NLTK Python
NLTK Python:
NLTK, or Natural Language Toolkit, is a leading platform for building Python programs to work with human language data. It provides easy-to-use interfaces to over 50 corpora and lexical resources such as WordNet, along with a suite of text processing libraries for classification, tokenization, stemming, tagging, parsing, semantic reasoning, and wrappers for industrial-strength NLP libraries.
Here are a few examples of how to use NLTK:
- Tokenization – Breaking down text into words, sentences, etc.
import nltk
nltk.download('punkt') # download the tokenizer model
text = "This is a sentence. This is another sentence."

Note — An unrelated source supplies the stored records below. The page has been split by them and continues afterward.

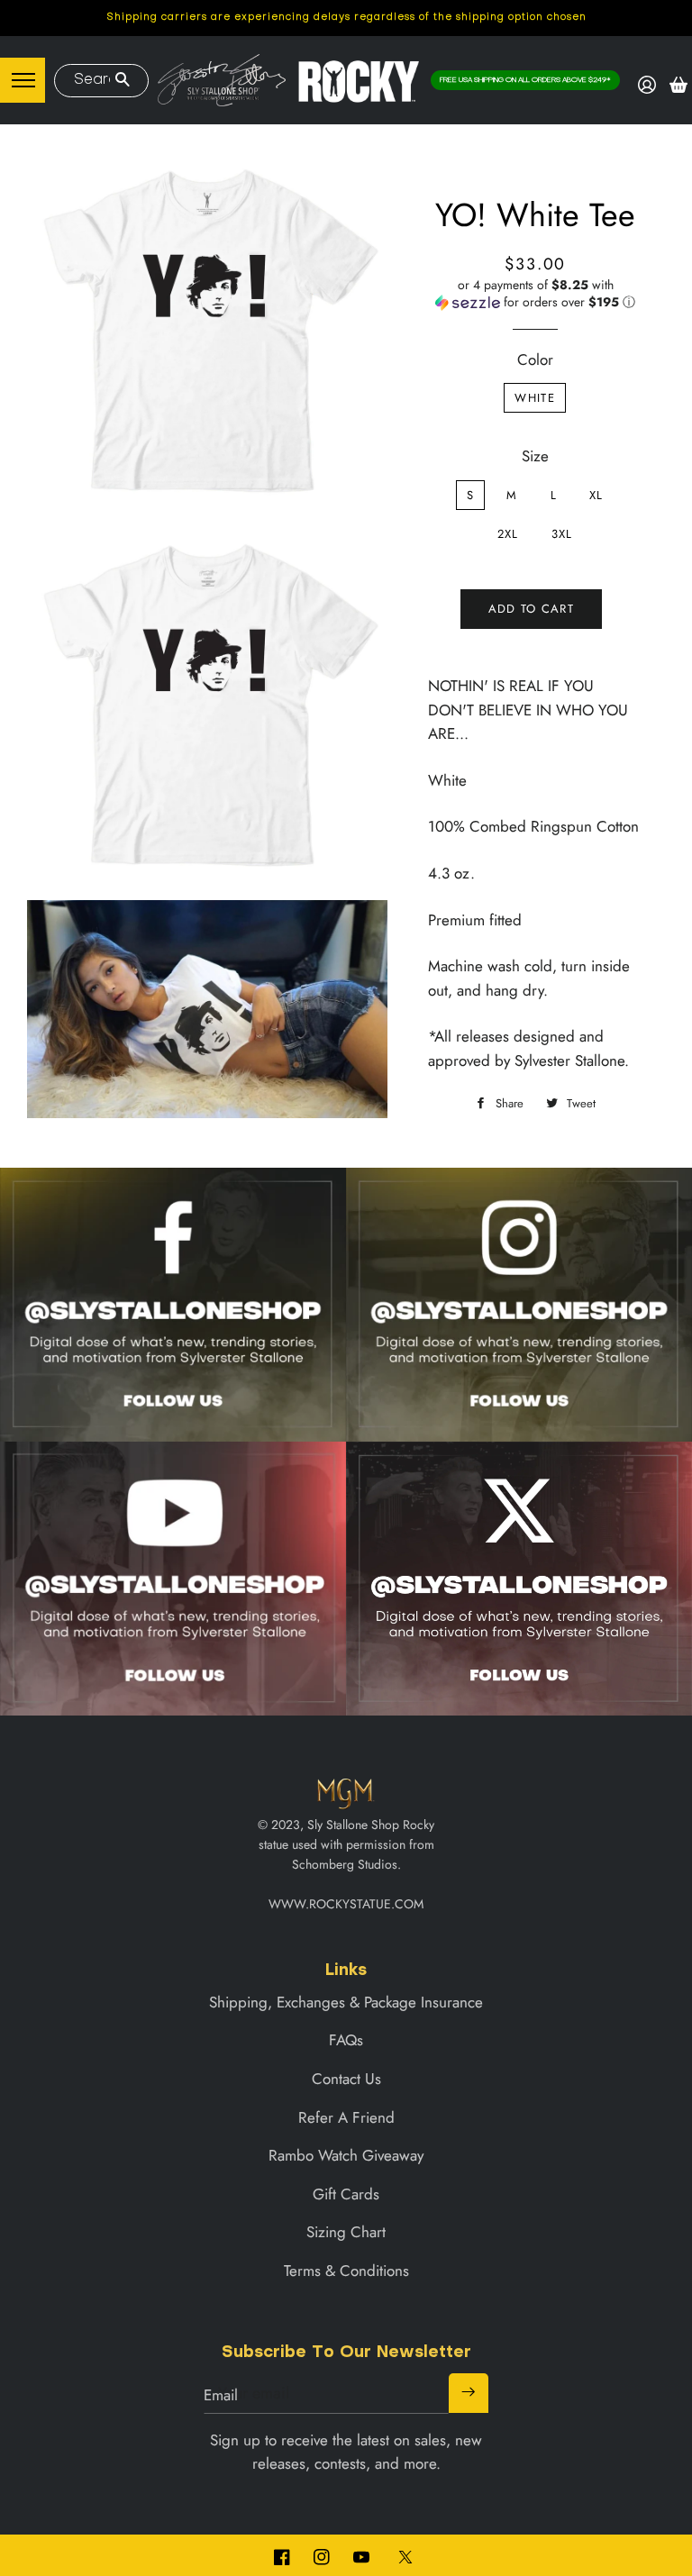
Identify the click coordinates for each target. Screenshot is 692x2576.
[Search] (122, 80)
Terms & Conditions (346, 2270)
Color (535, 359)
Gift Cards (346, 2194)
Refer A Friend (346, 2117)
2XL (508, 533)
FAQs (346, 2040)
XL (596, 495)
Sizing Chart (346, 2232)
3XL (562, 533)
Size (535, 456)
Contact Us (346, 2078)
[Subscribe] (468, 2393)
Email (221, 2395)
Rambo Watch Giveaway (346, 2155)
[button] (535, 294)
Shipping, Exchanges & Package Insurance (346, 2002)
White (534, 397)
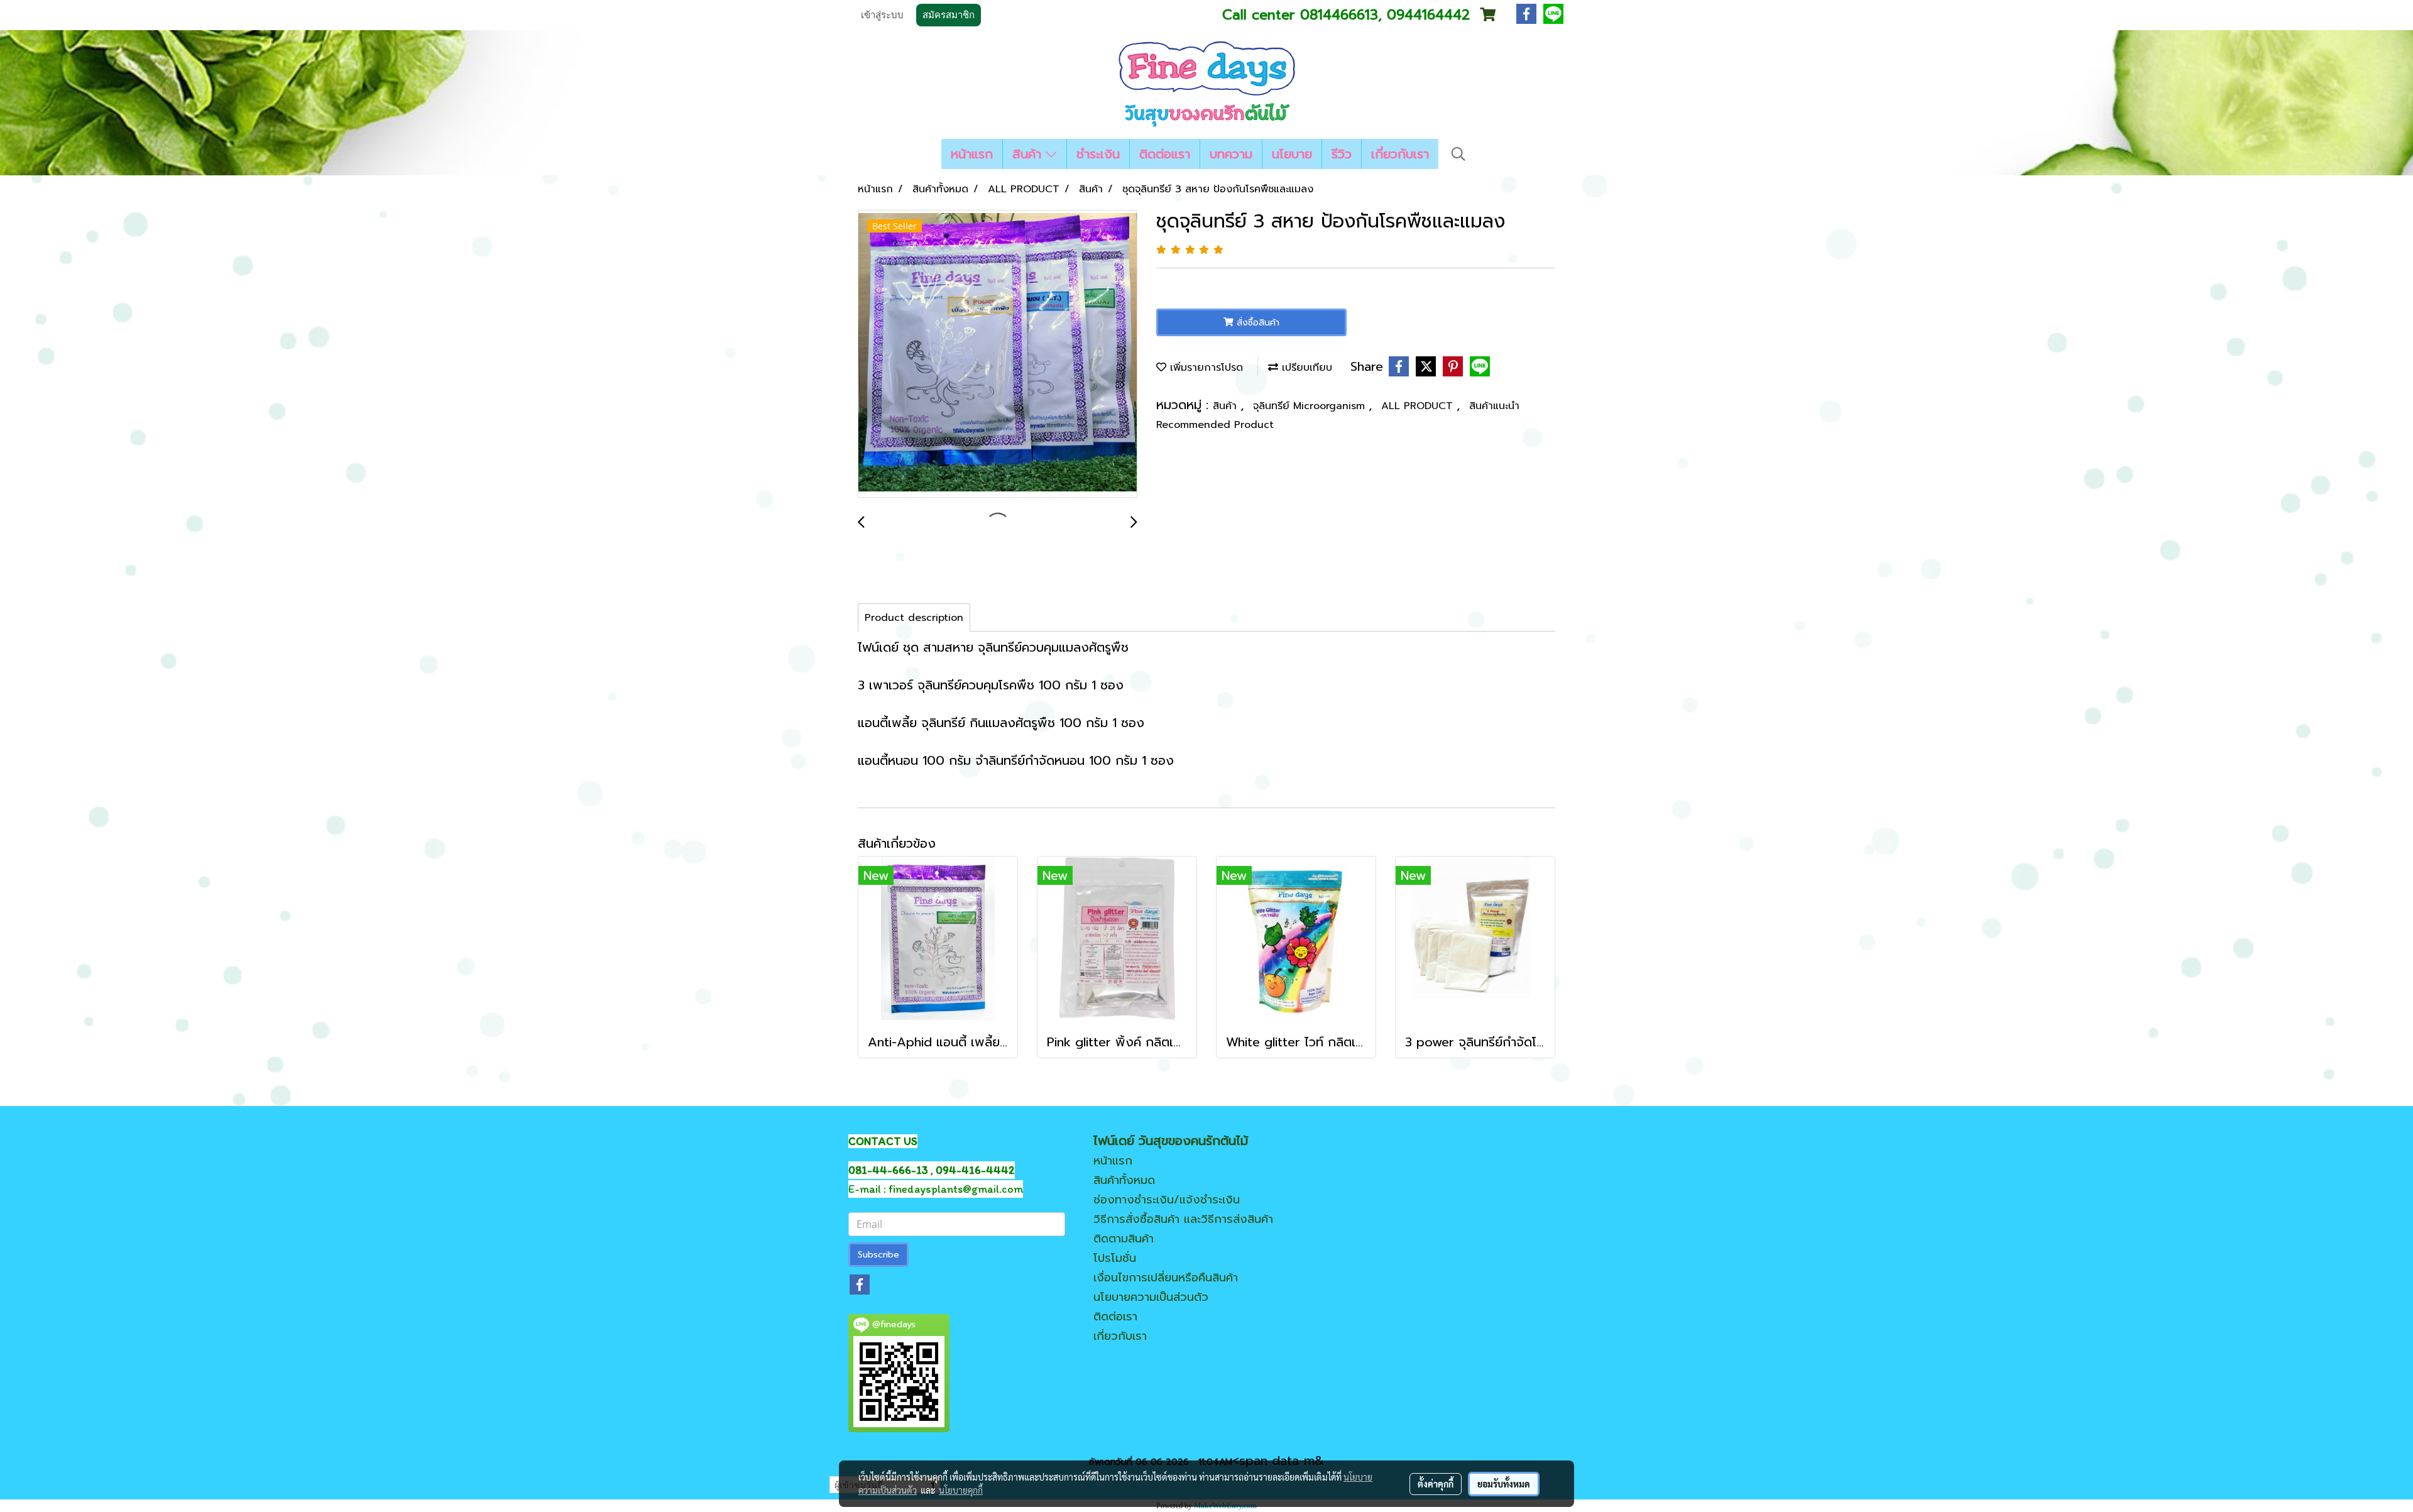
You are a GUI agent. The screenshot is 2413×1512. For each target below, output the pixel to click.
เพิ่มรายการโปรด (1204, 367)
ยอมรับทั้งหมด (1503, 1483)
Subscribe (878, 1254)
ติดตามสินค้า (1123, 1238)
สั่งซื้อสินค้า (1256, 322)
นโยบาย (1292, 154)
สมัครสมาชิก (948, 15)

sentences = nltk.sent_tokenize(text) # Sentence tokenization
print(sentences)
words = nltk.word_tokenize(text) # Word tokenization
print(words)
- Part of Speech (POS) Tagging – Assigning word types to tokens, like verb or noun.
nltk.download('averaged_perceptron_tagger') # download the POS tagger model
sentence = nltk.word_tokenize("This is a sentence")
tagged = nltk.pos_tag(sentence)
print(tagged)
- Stemming – Reducing words to their root (stem).
from nltk.stem import PorterStemmer
stemmer = PorterStemmer()
print(stemmer.stem('running'))
- Lemmatization – Reducing words to their base form (lemma), considering the context.
nltk.download('wordnet') # download Wordnet, a lexical database for English
from nltk.stem import WordNetLemmatizer
lemmatizer = WordNetLemmatizer()
print(lemmatizer.lemmatize('running', pos='v')) # Lemmatize as verb
- Named Entity Recognition (NER) – Classifying named entities in text.
nltk.download('maxent_ne_chunker') # download the NER model
nltk.download('words') # download the words corpus
sentence = nltk.word_tokenize("Apple Inc. is planning to open a new office in San Francisco")
sentence = nltk.pos_tag(sentence)
named_entities = nltk.ne_chunk(sentence)
print(named_entities)
- Stop words – Filtering common words that typically don’t contain useful information for NLP tasks.
nltk.download('stopwords') # download the stopwords corpus
from nltk.corpus import stopwords
stop_words = set(stopwords.words('english'))
words = nltk.word_tokenize("This is a sentence")
filtered_words = [w for w in words if not w.lower() in stop_words]
print(filtered_words)
These are just a few examples. NLTK provides a wide range of functionalities for natural language processing and understanding.